The court heard she lost between seven and 10 years off her life, a doctors report said.
Ms Scott said: "Mrs Williams is currently living back with her mum who looks after the children most of the time. Her mum is effectively their full-time carer.
"Mrs Williams was interviewed by a doctor for 35 minutes and she was still in her pyjamas.
"The doctor noted her ability to engage in the test was limited due to her limited concentration and attention span.
"Her mum explained that this was typical of her daughter and that she always needs prompting otherwise her mind will wonder and she just sits and stares."
The doctor concluded that Williams was suffering from Dysexecutive Syndrome as well as Retrograde and Anterograde Amnesia.
This means she is unable to recall events before the crash, the accident itself, and struggles to retain new memories.
Ms Scott added: "The doctor told her a short story and asked her to recall it but she was unable to.
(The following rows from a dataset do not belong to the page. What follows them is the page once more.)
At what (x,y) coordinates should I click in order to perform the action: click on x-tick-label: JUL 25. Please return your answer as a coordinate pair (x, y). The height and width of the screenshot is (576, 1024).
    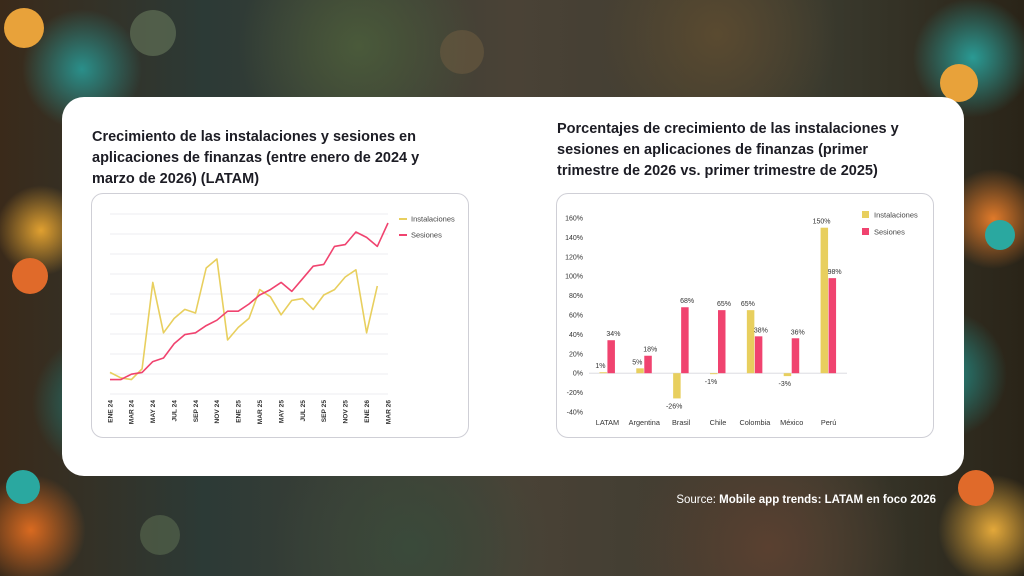
    Looking at the image, I should click on (304, 411).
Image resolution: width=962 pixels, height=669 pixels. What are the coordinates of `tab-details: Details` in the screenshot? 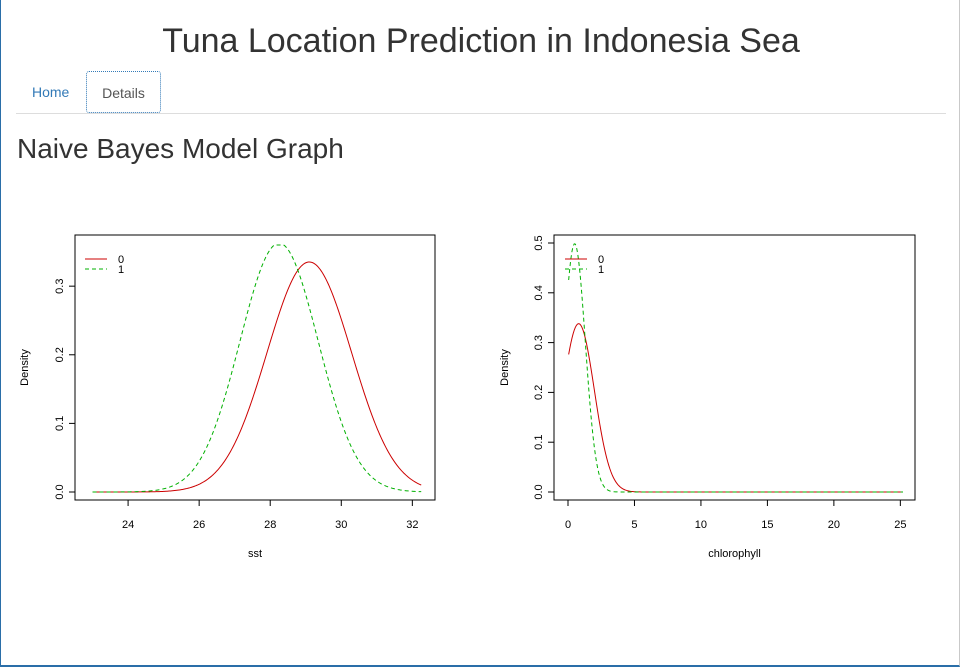 It's located at (124, 92).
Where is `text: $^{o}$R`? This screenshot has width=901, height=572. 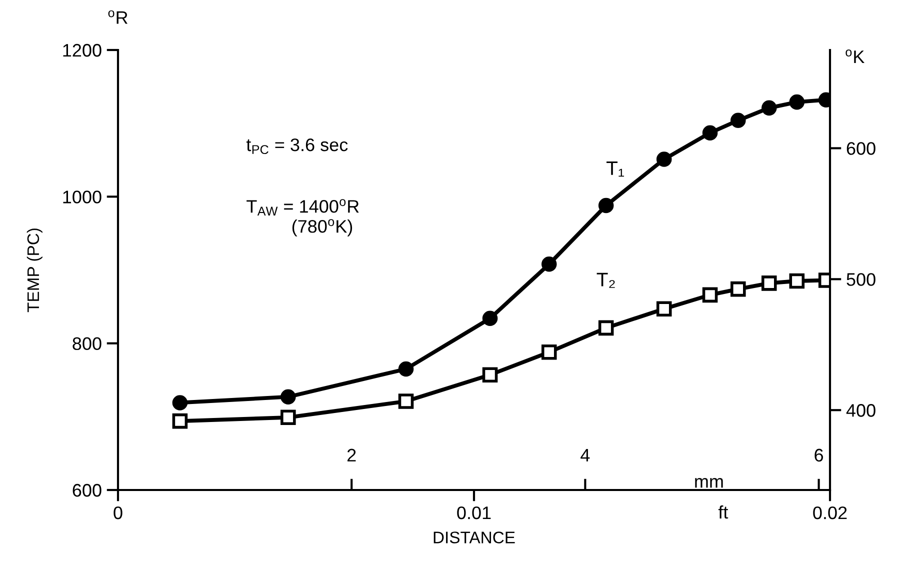
text: $^{o}$R is located at coordinates (118, 17).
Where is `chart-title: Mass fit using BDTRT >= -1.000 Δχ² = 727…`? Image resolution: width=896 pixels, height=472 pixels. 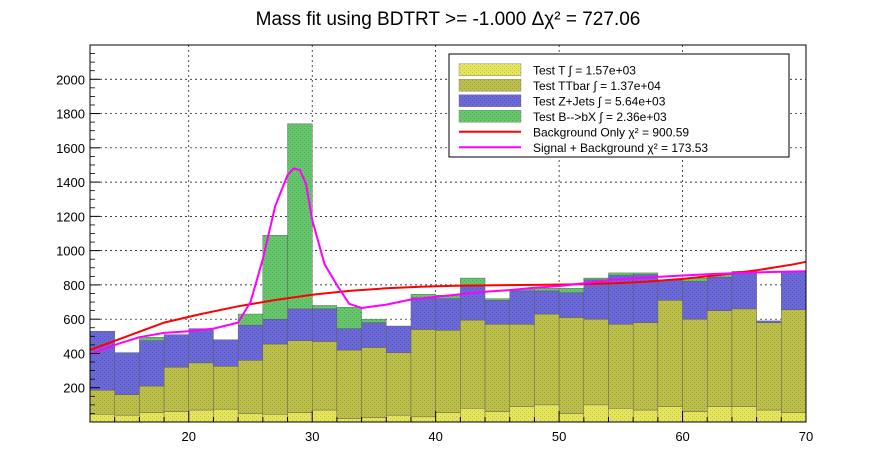
chart-title: Mass fit using BDTRT >= -1.000 Δχ² = 727… is located at coordinates (448, 20).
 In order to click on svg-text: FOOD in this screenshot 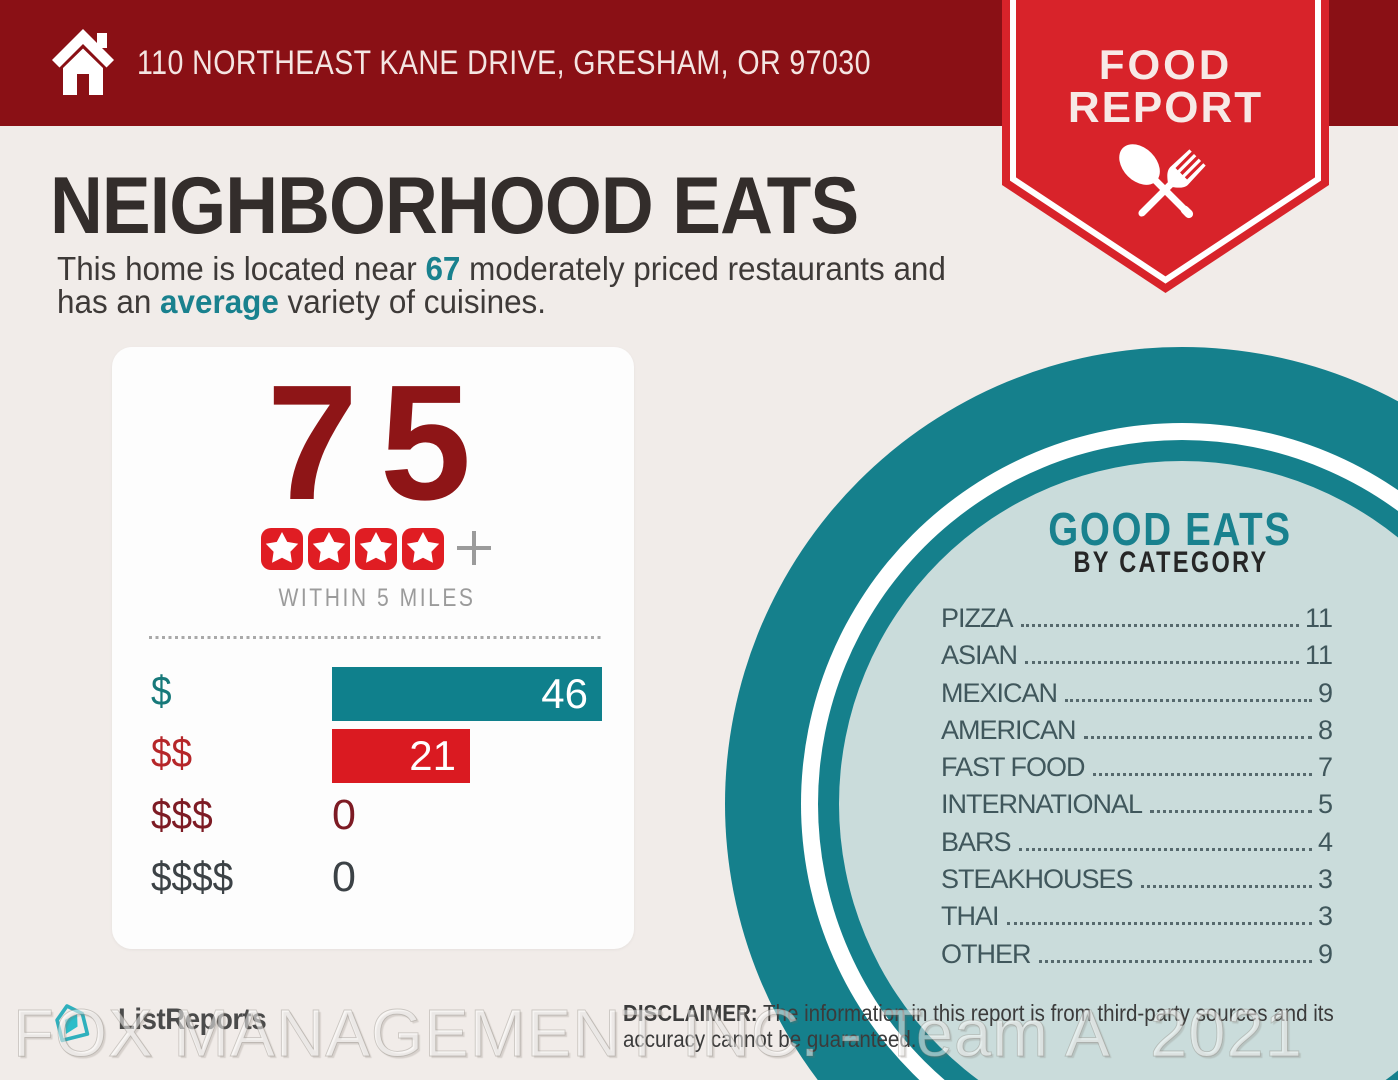, I will do `click(1166, 64)`.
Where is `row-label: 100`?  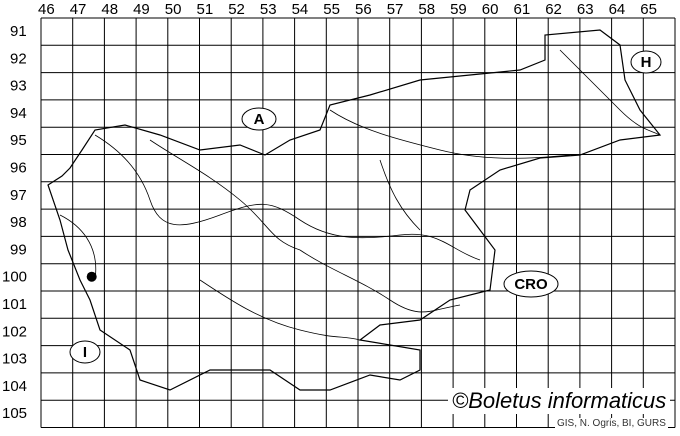
row-label: 100 is located at coordinates (14, 278).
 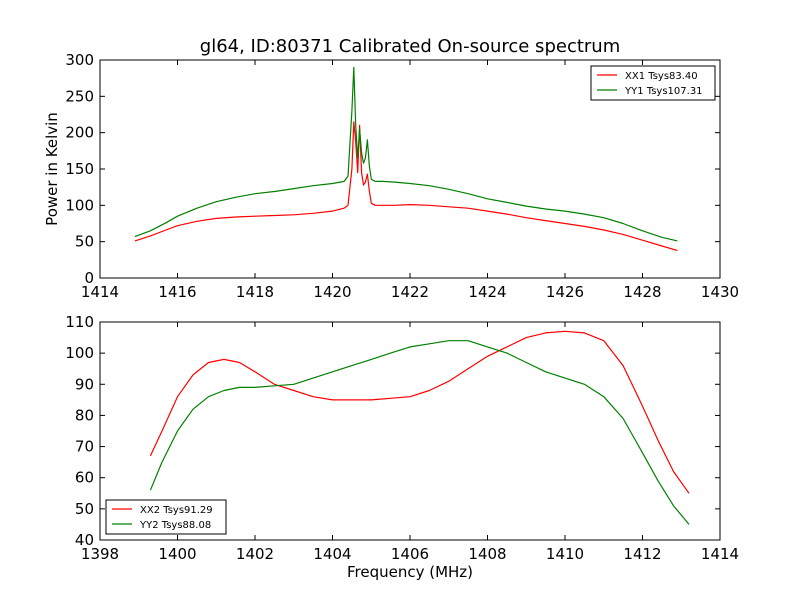 I want to click on x-tick-label: 1428, so click(x=642, y=292).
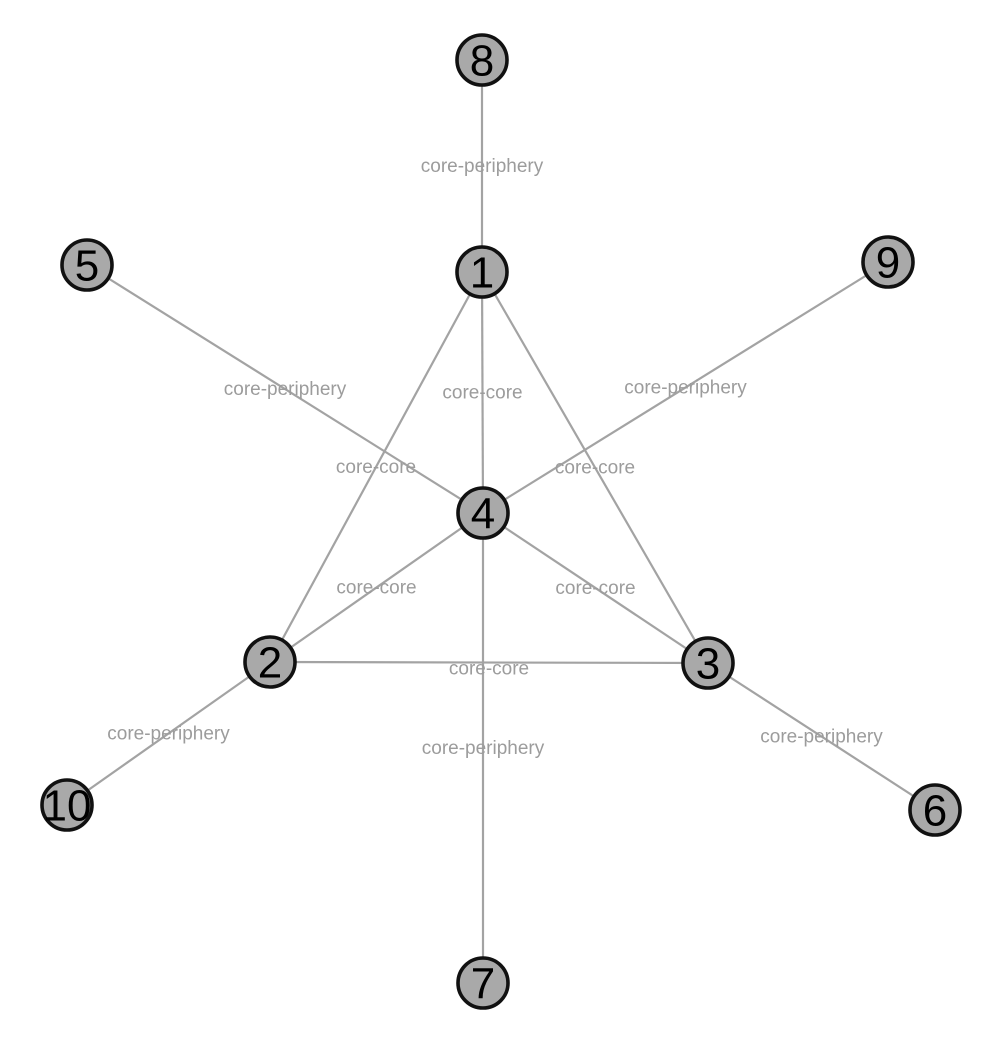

In the doctor’s view, her cognitive abilities have deteriorated.
"She is a vulnerable individual and will not cope with prison. She carries around a great deal of guilt and responsibility for the injuries to the passenger.
"She is worried about the outside world and just curls up in a ball. She is too scared to leave the house.
"She has lost a lot of herself. If she had not been driving the way she was she would not have suffered these injuries.
"She has suffered for the last two years since this. She will continue to suffer for a long time.
"There is no doubt that this is a serious case of dangerous driving but I ask your honour to bear in mind the mitigating circumstances.
"I ask your honour if she has suffered enough.”
After listening to the psychological report, Judge Mark Bury admitted it would be “vindictive” to send Williams to prison.
He said: "I’m not going to send you to prison today. But, you need to listen carefully.
"You were showing off it seems to me. Without the injuries to yourself it would have been a prison sentence without difficulty at all.
"It would have been 16 months, but, your personal circumstances are such that it would be vindictive for me to send you to prison.
"If I had not read the psychological report you would have been going to prison."
Williams, of Hull, was given a 16-month sentence suspended for two years and will also be disqualified in that period.